En 2016, on comptait 26 communes en France proposant à leurs administrés un budget participatif, elles sont aujourd’hui 47 et on peut imaginer que ce nombre va encore nettement progresser dans les années à venir. Le principe est simple : la municipalité réserve une partie de son budget annuel d’investissement (en moyenne 5%) pour la réalisation de projets proposés puis départagés par les citoyens dans des conditions qu’elle définit. L’intérêt général, la compétence municipale et l’impact durable sur la collectivité sont les trois principaux critères de recevabilité mis en avant lors de la collecte des idées. Le coût ainsi que la faisabilité technique et légale sont ensuite évalués par les services techniques référents afin d’établir la liste des propositions éligibles et soumises au vote des habitants. À la différence des instances consultatives classiques, les budgets participatifs confient aux citoyens un pouvoir de décision sur les projets que la collectivité finance et met en œuvre dans ce cadre. Ils valorisent l’expertise des citoyens-usagers qui contribuent directement à l’amélioration de leur cadre de vie, selon leurs envies, besoins et attentes.

Dans les faits, seules les communes de taille importante sont en capacité d’attribuer un budget suffisant pour prendre en charge des aménagements lourds et coûteux. On peut citer quelques exemples pour avoir une idée plus précise des montants concernés : 20 000 euros par an à Couhé (1825 habitants), 130 000 euros par an à Belfort (49 519 habitants), 360 000 euros à Dijon (155 114 habitants), 3,5 millions d’euros par an à Rennes (215 366 habitants) ou encore un demi-milliard d’euros entre 2014 et 2020 à Paris (2 206 488 habitants). Les projets lauréats sont divers et variés : équipements pour le sport et le loisirs, aménagements de places et de jardins publics, piétonisations, installation de mobilier urbain, valorisation du patrimoine local, rendez-vous conviviaux, etc. Des réalisations utilisées au quotidien par les habitants, qui connaissent souvent mieux que quiconque les conditions favorables à leur appropriation par la population.
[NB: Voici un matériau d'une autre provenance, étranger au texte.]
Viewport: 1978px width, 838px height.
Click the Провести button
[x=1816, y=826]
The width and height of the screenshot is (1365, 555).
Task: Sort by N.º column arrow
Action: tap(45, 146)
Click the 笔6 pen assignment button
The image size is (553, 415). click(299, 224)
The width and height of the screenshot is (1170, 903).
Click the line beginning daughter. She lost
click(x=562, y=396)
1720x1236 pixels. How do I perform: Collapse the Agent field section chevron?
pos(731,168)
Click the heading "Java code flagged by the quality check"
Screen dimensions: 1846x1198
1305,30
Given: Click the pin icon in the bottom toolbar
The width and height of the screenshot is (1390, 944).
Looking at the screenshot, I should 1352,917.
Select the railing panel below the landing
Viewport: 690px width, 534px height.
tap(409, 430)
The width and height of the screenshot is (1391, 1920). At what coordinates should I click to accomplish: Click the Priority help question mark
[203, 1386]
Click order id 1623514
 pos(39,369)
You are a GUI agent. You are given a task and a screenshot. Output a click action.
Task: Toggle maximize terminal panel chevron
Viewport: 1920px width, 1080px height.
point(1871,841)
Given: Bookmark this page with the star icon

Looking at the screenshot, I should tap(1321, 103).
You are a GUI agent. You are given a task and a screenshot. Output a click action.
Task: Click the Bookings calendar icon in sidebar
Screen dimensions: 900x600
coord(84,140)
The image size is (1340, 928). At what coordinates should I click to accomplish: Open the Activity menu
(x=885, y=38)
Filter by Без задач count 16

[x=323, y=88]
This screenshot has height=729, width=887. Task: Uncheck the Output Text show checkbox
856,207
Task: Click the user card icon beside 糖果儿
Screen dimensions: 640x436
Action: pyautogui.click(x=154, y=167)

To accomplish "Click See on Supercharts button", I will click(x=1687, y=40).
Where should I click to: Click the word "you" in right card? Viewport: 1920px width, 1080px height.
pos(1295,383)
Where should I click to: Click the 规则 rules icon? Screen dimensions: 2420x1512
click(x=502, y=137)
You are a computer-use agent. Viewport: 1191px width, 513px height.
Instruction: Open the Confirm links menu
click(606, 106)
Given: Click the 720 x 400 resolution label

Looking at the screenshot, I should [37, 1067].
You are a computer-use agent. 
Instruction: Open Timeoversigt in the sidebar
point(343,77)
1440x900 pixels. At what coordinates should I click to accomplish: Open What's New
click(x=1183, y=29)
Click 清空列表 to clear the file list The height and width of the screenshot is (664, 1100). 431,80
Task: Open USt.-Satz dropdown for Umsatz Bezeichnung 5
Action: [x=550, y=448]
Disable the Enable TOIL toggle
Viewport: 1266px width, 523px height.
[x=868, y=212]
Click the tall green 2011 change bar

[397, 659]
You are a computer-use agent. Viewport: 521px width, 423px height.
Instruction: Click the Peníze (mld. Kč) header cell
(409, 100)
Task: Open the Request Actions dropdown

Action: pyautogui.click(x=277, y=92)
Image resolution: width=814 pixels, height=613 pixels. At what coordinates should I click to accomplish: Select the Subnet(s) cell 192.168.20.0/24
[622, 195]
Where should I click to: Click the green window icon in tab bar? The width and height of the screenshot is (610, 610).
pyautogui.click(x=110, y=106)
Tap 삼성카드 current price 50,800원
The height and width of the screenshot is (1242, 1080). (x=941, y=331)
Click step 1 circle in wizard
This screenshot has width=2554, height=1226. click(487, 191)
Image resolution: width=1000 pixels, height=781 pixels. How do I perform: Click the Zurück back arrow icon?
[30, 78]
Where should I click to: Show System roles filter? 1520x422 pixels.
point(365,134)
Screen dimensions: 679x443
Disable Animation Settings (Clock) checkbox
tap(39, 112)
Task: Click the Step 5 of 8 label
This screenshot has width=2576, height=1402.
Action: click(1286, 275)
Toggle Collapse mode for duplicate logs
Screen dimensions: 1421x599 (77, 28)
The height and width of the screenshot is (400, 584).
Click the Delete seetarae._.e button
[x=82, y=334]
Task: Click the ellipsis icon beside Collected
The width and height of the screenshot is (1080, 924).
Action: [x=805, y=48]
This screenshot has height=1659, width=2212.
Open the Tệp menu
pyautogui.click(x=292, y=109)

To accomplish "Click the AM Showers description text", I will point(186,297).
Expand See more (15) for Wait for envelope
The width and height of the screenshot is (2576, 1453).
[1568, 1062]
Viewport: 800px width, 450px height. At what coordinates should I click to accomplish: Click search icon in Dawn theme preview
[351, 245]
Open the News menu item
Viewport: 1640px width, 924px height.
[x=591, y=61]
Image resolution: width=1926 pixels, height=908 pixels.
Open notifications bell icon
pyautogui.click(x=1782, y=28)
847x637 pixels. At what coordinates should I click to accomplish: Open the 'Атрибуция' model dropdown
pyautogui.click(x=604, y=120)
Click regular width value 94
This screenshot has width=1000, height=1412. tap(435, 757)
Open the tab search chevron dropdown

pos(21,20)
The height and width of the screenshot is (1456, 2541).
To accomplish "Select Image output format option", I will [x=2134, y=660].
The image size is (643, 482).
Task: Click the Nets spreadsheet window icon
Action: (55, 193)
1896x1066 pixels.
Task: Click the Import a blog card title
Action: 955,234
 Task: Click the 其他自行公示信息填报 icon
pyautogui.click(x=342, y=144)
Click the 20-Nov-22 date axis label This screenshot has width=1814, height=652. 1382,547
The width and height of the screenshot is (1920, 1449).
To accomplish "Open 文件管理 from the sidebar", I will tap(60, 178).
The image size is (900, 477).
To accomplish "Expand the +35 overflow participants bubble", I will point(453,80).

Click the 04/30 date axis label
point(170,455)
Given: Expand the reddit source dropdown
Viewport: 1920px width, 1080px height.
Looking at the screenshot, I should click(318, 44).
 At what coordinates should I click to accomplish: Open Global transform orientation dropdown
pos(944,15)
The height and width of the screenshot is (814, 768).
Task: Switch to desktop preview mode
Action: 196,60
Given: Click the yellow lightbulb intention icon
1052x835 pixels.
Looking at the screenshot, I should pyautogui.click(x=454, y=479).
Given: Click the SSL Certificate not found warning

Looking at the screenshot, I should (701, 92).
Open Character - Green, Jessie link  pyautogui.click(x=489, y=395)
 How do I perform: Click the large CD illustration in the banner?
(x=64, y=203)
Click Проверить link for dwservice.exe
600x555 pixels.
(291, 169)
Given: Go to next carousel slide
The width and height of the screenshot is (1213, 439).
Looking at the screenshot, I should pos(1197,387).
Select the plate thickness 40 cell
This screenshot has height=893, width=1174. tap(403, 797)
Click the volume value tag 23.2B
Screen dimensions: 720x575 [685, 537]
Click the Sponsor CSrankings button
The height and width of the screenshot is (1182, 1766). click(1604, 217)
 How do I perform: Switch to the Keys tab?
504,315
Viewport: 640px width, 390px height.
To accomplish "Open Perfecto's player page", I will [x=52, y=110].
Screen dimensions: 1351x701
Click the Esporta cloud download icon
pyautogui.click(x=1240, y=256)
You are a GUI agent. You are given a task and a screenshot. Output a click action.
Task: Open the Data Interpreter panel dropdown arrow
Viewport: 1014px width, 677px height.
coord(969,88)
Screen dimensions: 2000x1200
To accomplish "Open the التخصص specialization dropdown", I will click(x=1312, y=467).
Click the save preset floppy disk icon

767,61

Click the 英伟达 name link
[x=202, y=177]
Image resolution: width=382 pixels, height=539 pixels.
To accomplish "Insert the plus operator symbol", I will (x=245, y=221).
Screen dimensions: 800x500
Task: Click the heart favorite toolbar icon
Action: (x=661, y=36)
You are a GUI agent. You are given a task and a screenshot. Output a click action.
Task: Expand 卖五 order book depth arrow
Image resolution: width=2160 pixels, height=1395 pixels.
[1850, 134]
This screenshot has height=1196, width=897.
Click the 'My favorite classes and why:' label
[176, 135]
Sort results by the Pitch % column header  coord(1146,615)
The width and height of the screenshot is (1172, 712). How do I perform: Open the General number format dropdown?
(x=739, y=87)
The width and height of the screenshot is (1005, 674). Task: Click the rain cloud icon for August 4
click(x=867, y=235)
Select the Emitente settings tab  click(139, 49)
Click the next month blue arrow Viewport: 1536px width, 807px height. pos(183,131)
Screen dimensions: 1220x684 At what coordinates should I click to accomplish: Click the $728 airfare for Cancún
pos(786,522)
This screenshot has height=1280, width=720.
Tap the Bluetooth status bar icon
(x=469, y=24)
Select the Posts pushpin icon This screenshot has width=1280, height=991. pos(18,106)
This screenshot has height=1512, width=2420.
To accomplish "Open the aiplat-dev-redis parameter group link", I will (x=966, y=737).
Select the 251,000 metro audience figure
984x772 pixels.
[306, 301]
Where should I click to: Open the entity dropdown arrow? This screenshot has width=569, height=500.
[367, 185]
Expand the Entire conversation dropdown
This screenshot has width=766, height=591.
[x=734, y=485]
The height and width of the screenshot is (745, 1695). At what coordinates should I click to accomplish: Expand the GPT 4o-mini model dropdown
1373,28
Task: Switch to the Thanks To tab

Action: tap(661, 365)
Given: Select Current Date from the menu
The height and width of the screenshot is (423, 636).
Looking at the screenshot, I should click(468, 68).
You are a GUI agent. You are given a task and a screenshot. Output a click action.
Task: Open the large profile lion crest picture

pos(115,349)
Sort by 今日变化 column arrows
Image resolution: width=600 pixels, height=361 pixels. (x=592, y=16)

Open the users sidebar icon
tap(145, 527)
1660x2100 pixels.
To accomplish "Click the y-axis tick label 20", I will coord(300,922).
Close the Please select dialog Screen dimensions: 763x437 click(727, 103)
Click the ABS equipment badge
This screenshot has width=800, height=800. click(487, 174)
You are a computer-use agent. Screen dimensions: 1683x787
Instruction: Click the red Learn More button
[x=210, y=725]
Renforcer la confiance avec les citoyens

En portant haut et fort leur attachement aux valeurs de la participation citoyenne, tous ces élus renforcent la relation de confiance avec leurs administrés désireux de faire entendre leur voix au-delà des échéances électorales traditionnelles. Avec les outils, méthodes et ressources adaptés à une véritable prise en compte des différentes sensibilités qui forment les territoires, l’action publique locale se renouvelle et gagne en cohérence.

(1) À Grenoble, les conseils de quartier ont pris la forme en 2002 de Conseils consultatifs de secteur puis à partir de 2015 de Conseils citoyens indépendants.
(2)Pour les communes de plus de 80000 habitants. Les communes dont le nombre d’habitants est compris entre 20000 et 79999 habitants peuvent également à titre facultatif se doter de conseils de quartier et se référer aux mêmes dispositions législatives.